◆ DATA PROVIDED:
• • • • •

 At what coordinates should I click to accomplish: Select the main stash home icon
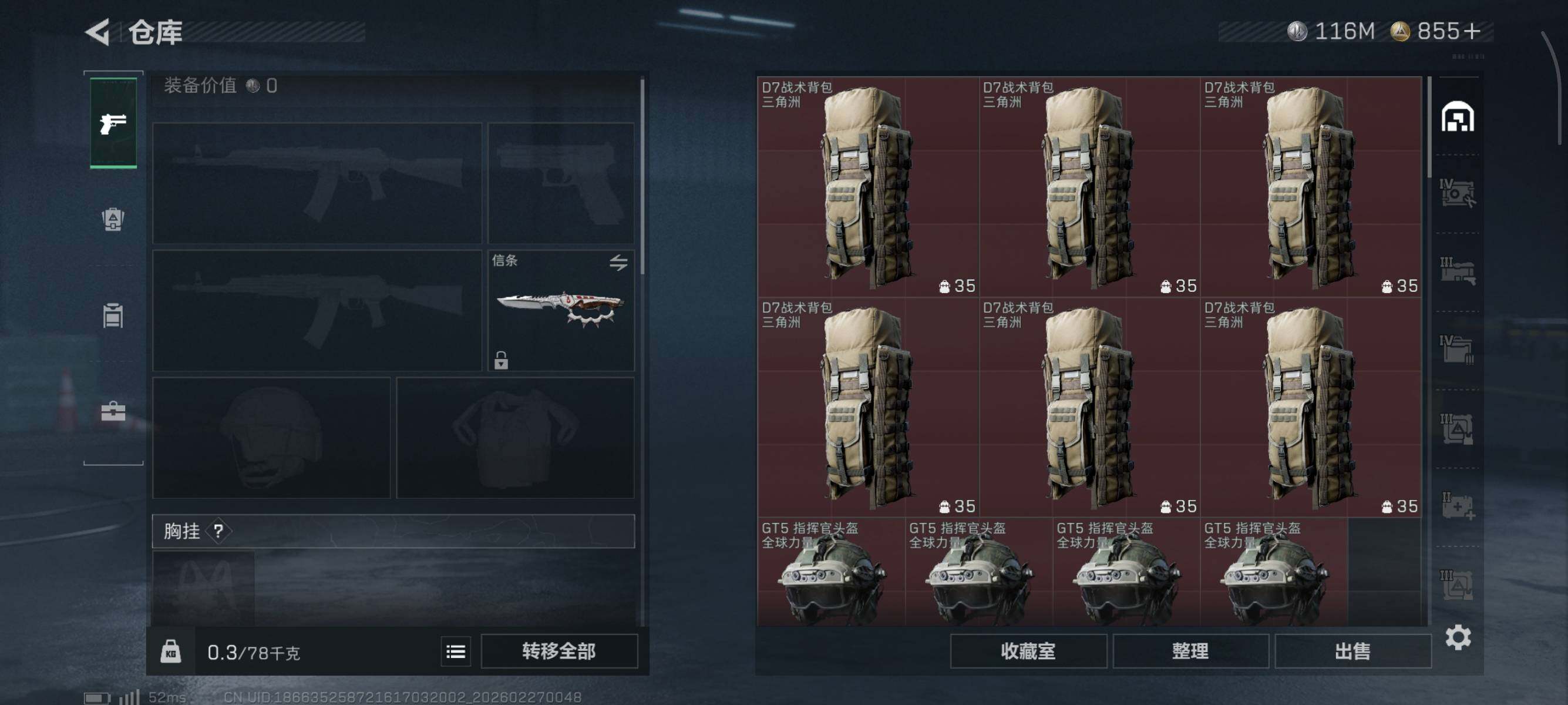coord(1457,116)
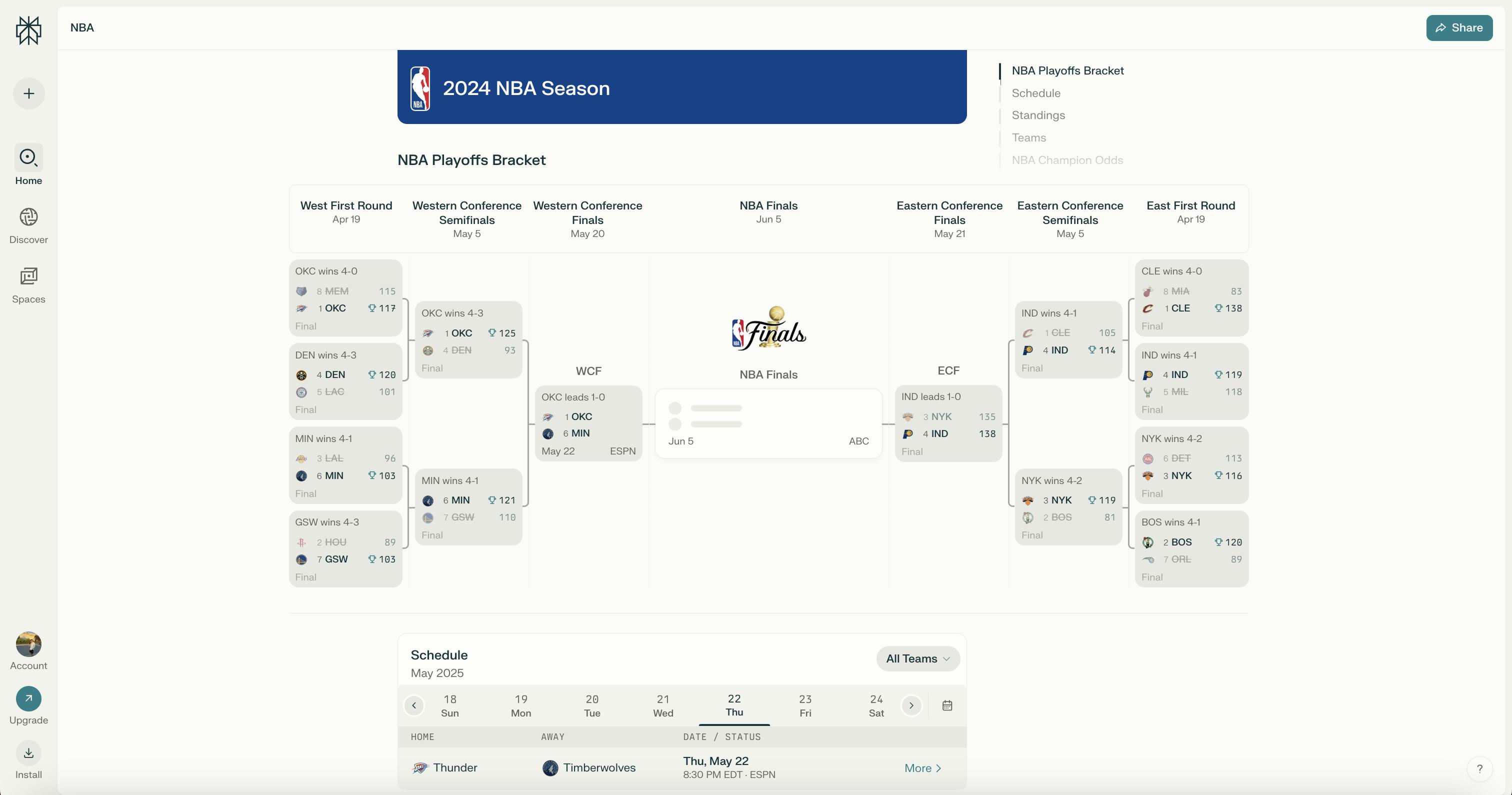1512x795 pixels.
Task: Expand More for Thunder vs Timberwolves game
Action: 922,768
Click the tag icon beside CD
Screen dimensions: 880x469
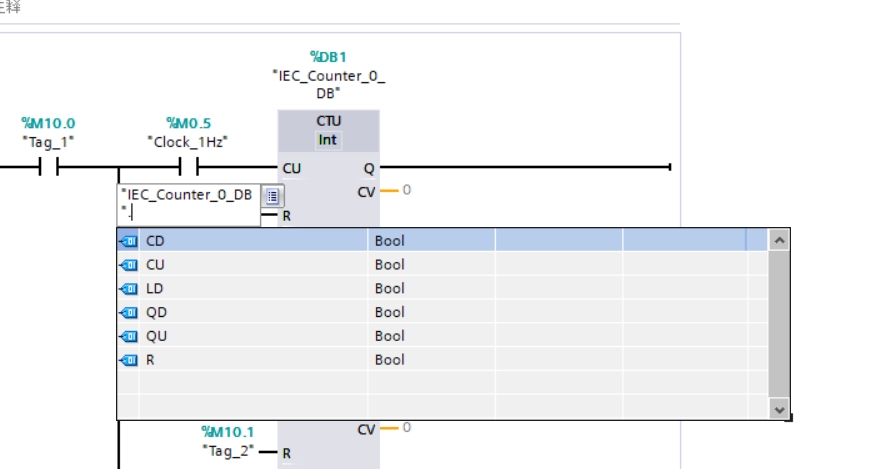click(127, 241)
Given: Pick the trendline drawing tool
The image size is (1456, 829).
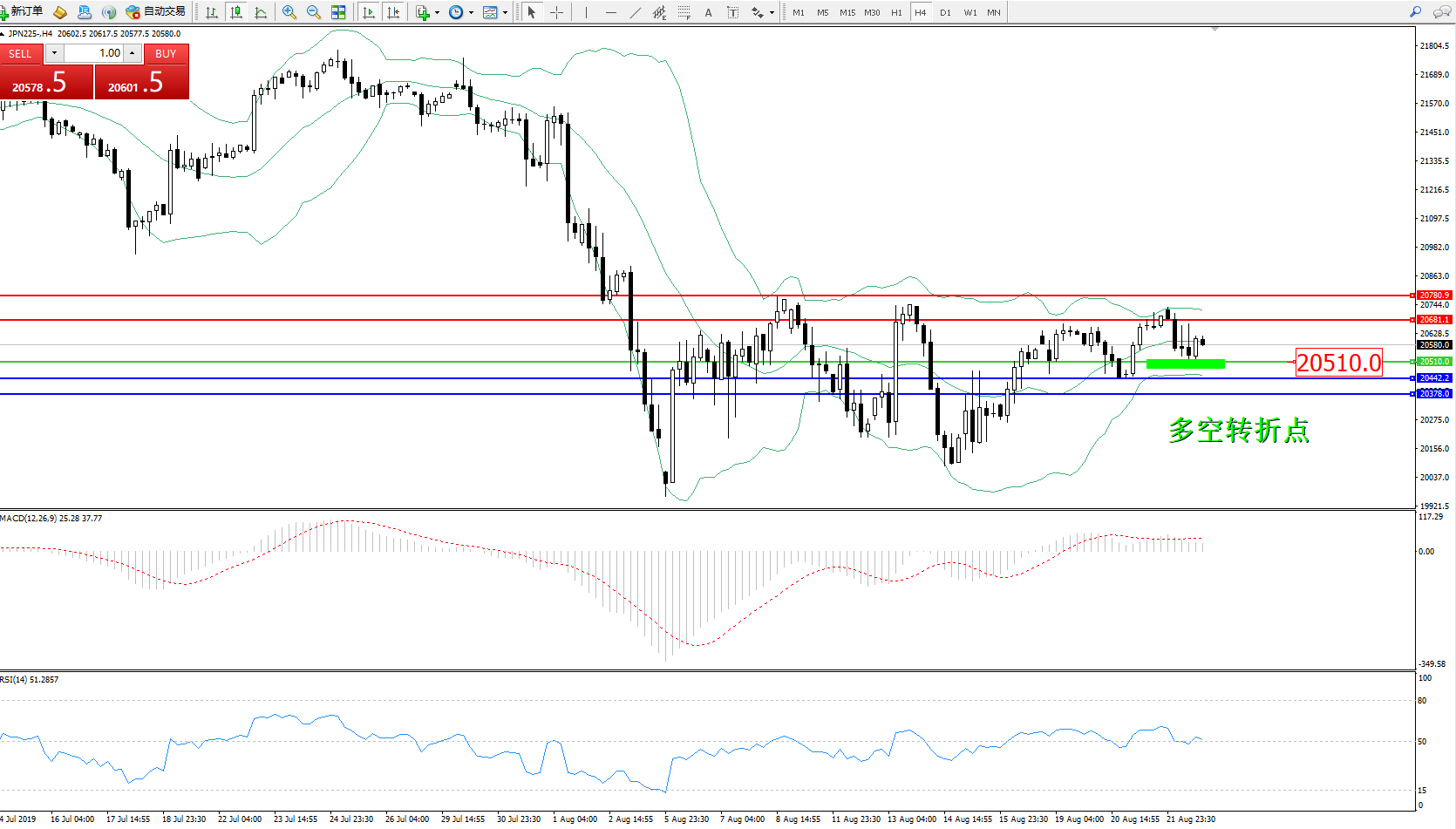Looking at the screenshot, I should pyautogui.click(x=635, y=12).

• • • • •

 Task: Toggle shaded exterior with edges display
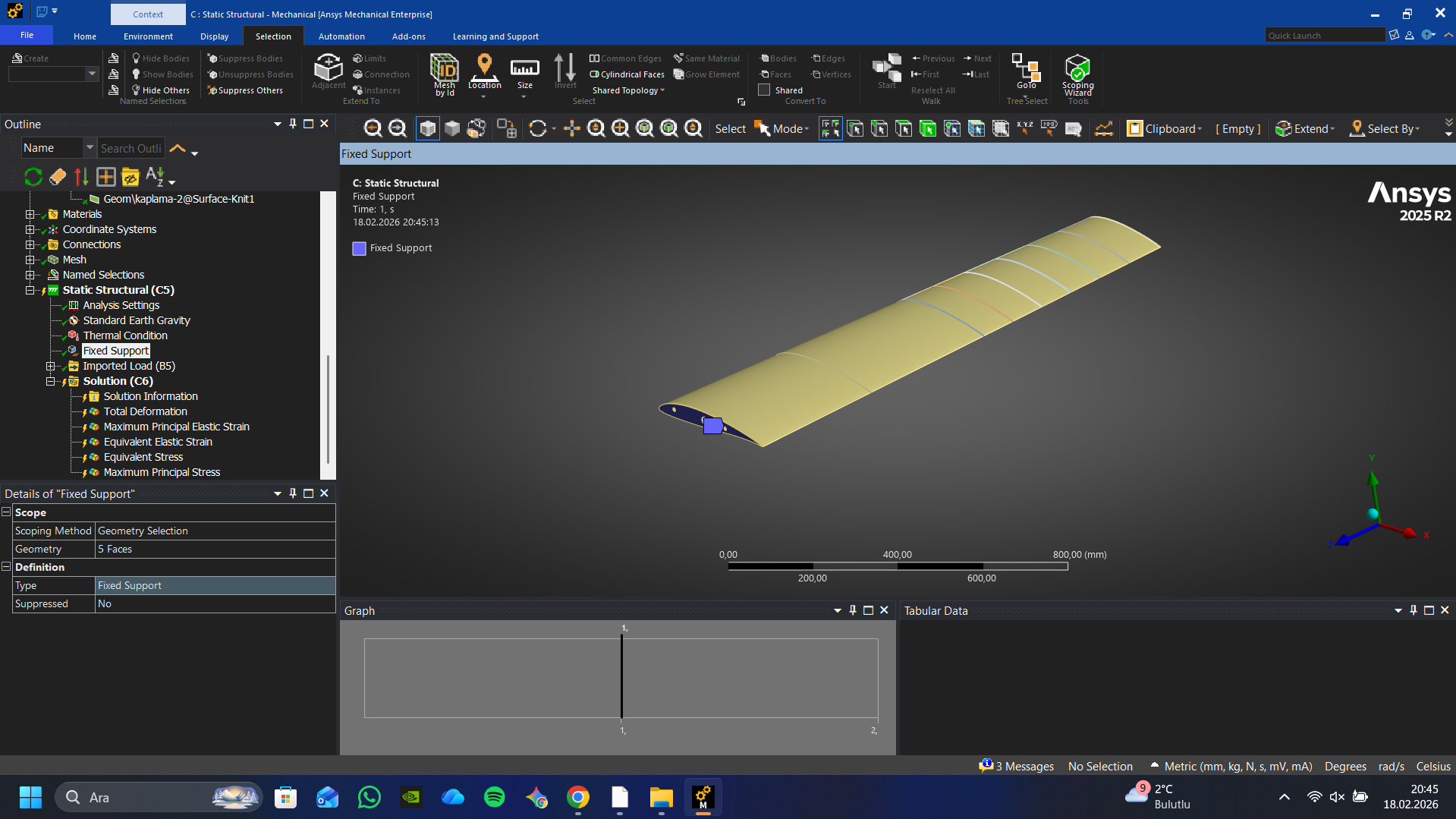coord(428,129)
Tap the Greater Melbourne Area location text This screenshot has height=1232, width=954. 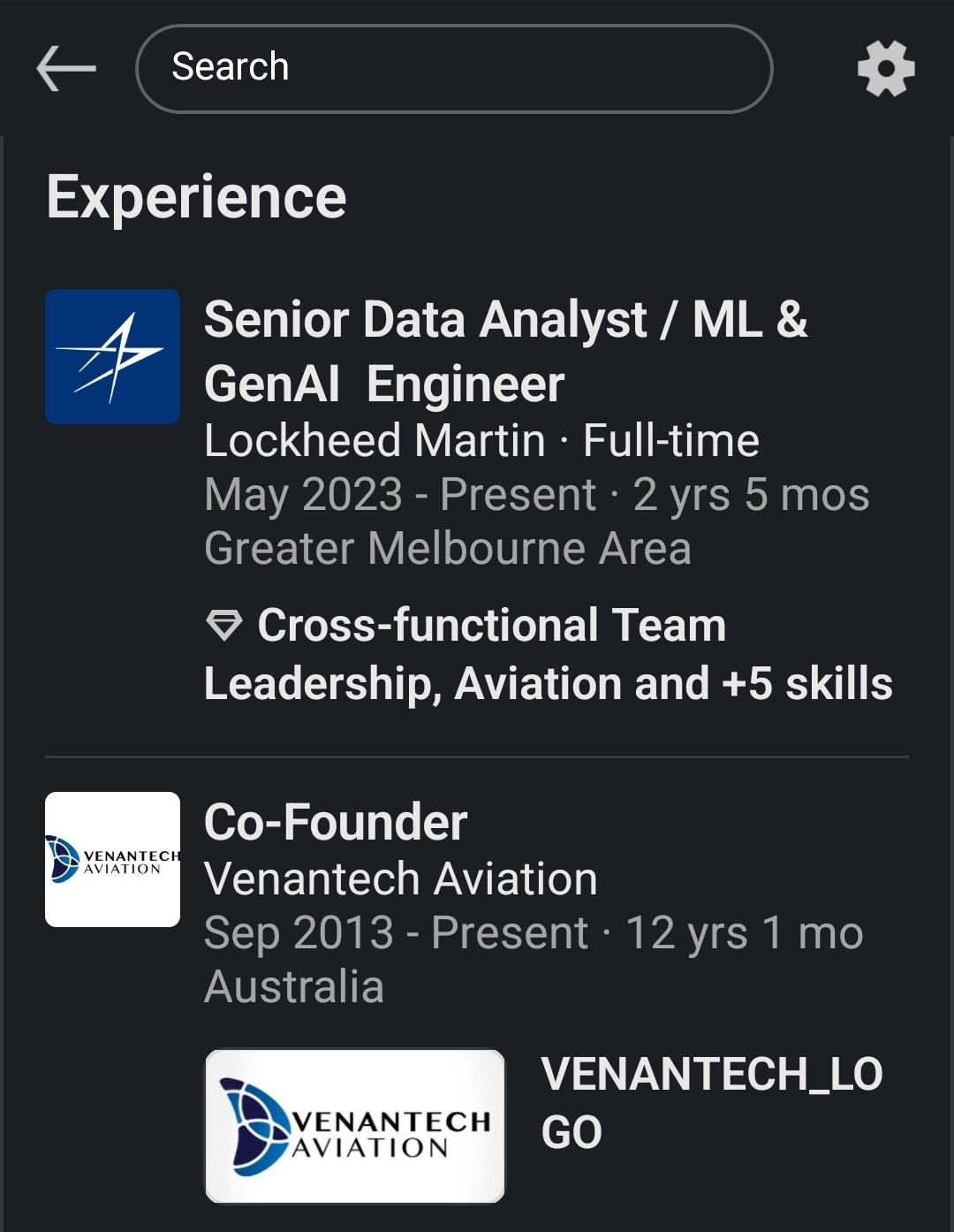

• • • • •

◆ WHAT NEEDS TO BE DONE: Set the pictures aside and transcribe exactly the stretch of lines above, beginning with the one holding "Task: Toggle shaded" and ending with the one holding "Tap the Greater".

◆ RESPONSE TO THE EXERCISE:
 Task: Toggle shaded exterior with edges display
coord(428,129)
Tap the Greater Melbourne Area location text This screenshot has height=1232, width=954. 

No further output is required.